THE REPUBLIC OF UGANDA
IN THE HIGH COURT OF UGANDA AT KAMPALA
CIVIL DIVISION
CIVIL SUIT NO.117 OF 2016
SOPHIE NAKITENDE::::::::::::::::::::::::::::::::::::::::::::::::::::::::::::::::PLAINTIFF
VERSUS
MABU COMMODITIES LIMITED:::::::::::::::::::::::::::::::::::::::::DEFENDANT
BEFORE: HON.JUSTICE SSEKAANA MUSA
JUDGMENT
BACKGROUND
The plaintiff brought this suit against the defendant for breach of tenancy agreement, special damages, general damages, recovery of valuable business items (tools of trade) confiscated by the defendant as well as costs of this suit.
The plaintiff entered into a tenancy agreement in 2008 with the defendant whereupon the plaintiff allocated shop No. 420 on Mabirizi Plaza located along Kampala road within Kampala city centre. The plaintiff prior to taking the shop, she paid goodwill of 8,000,000/= to the previous tenant.
In 2016, the plaintiff slightly delayed to meet her rental obligations for the first quarter of the year and while she was away, the defendant without according her a hearing broke into her shop on 15th March 2016, seized the merchandise and locked it up.
The defendant contended that the plaintiff defaulted on her rent for the month ending 15th January 2016 and closed her shop and disappeared without notifying the defendant’s officers.
The plaintiff declined to enter into a formal tenancy agreement for the year starting 2016. Owing to her failure to settle rental arrears, the defendant on the 21st day of January 2016 closed the plaintiff’s shop demanding that she clears her rental obligation.
That on the 15th day of March 2016, the plaintiff’s merchandise was in the presence of the LC I chairperson transferred to the store room for storage. The plaintiff continuously ignores the defendant’s demands to collect her merchandise which keeps accumulating storage costs.
The defendant filed a counter-claim for recovery of accumulated storage costs of 9,500,000/=at the rate of 500,000/= per week, general damages and costs of the suit.
Representation
The plaintiff was represented by Mr. Walikagga Isaac of MMAKS Advocates and the defendant was represented by Mr.

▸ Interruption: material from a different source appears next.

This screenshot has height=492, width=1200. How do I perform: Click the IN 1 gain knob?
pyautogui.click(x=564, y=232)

Kuteesa Paul of Arcadia Advocates
Scheduling
The parties filed a joint scheduling memorandum where they failed or refused to agree to any facts between themselves and yet there are some facts from the pleadings which are indeed the same and common like the plaintiff being in occupation of the shop and the seizure of her property by the defendant for non-payment of rent.
The parties in their joint scheduling agreed on the following issues for determination;
- Whether there was any valid tenancy between the plaintiff and defendant?

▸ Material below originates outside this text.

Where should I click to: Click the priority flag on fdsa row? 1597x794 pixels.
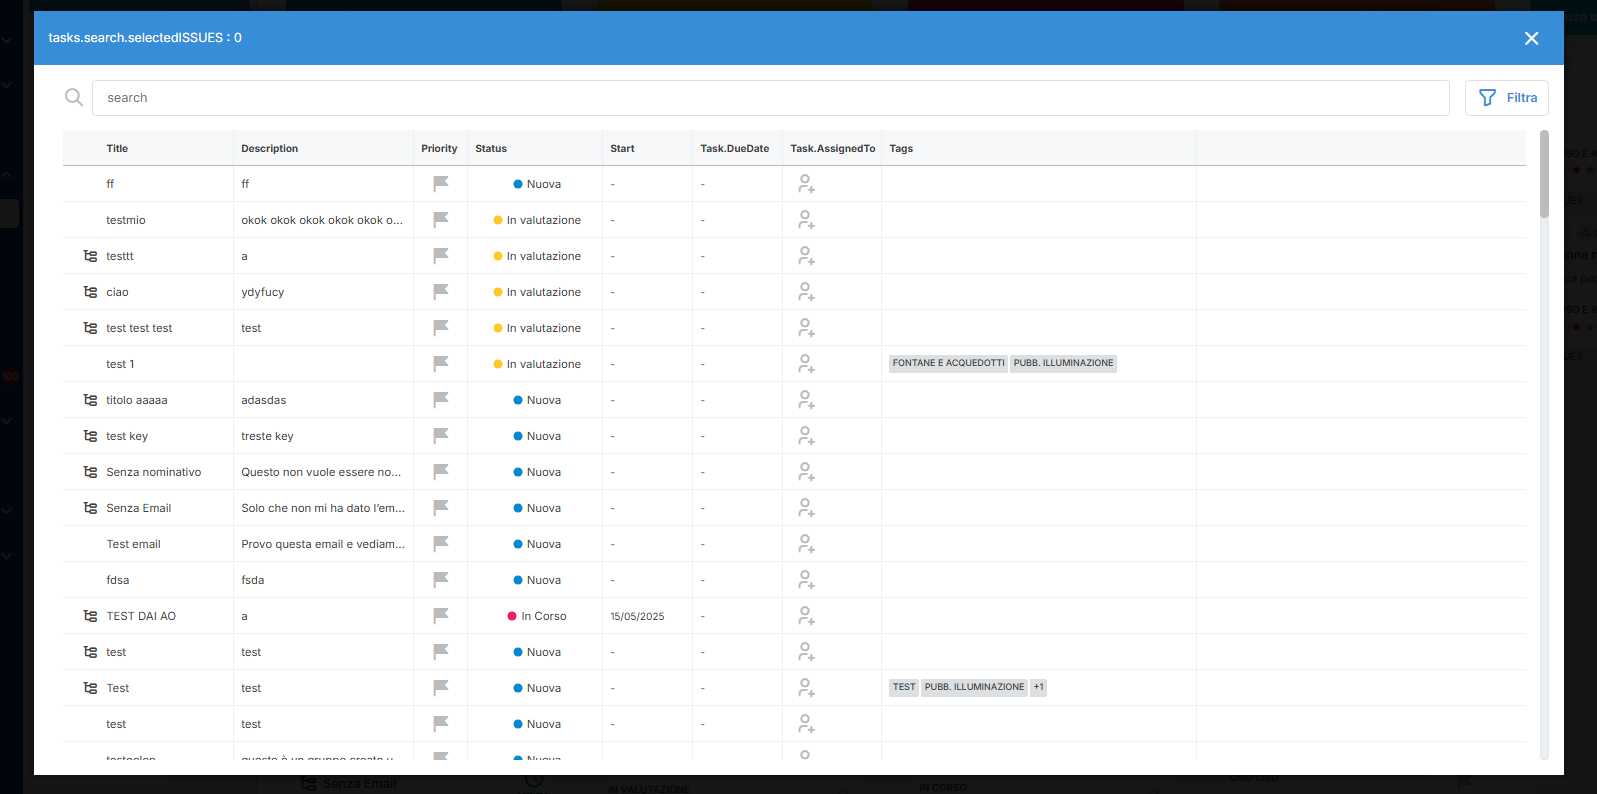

- If so, whether the tenancy agreement between the plaintiff and defendant was lawfully terminated?
- Whether the tenancy agreement between the plaintiff and the defendant was breached and if so by whom?
- Whether the defendant was lawfully entitled to take possession of the rented premises?
- Whether the plaintiff is entitled to the return and /or value of the property seized by the defendant and if so how much should be paid to her?
- Whether the counter-defendant/plaintiff is indebted to the counterclaimant in the sum of 9,500,000/=
- What remedies are the parties entitled to?
The parties lead evidence of one witness to prove their respective claims and thereafter filed written submissions. I have read and considered them in my analysis of the case.
Whether there was any valid tenancy between the plaintiff and defendant?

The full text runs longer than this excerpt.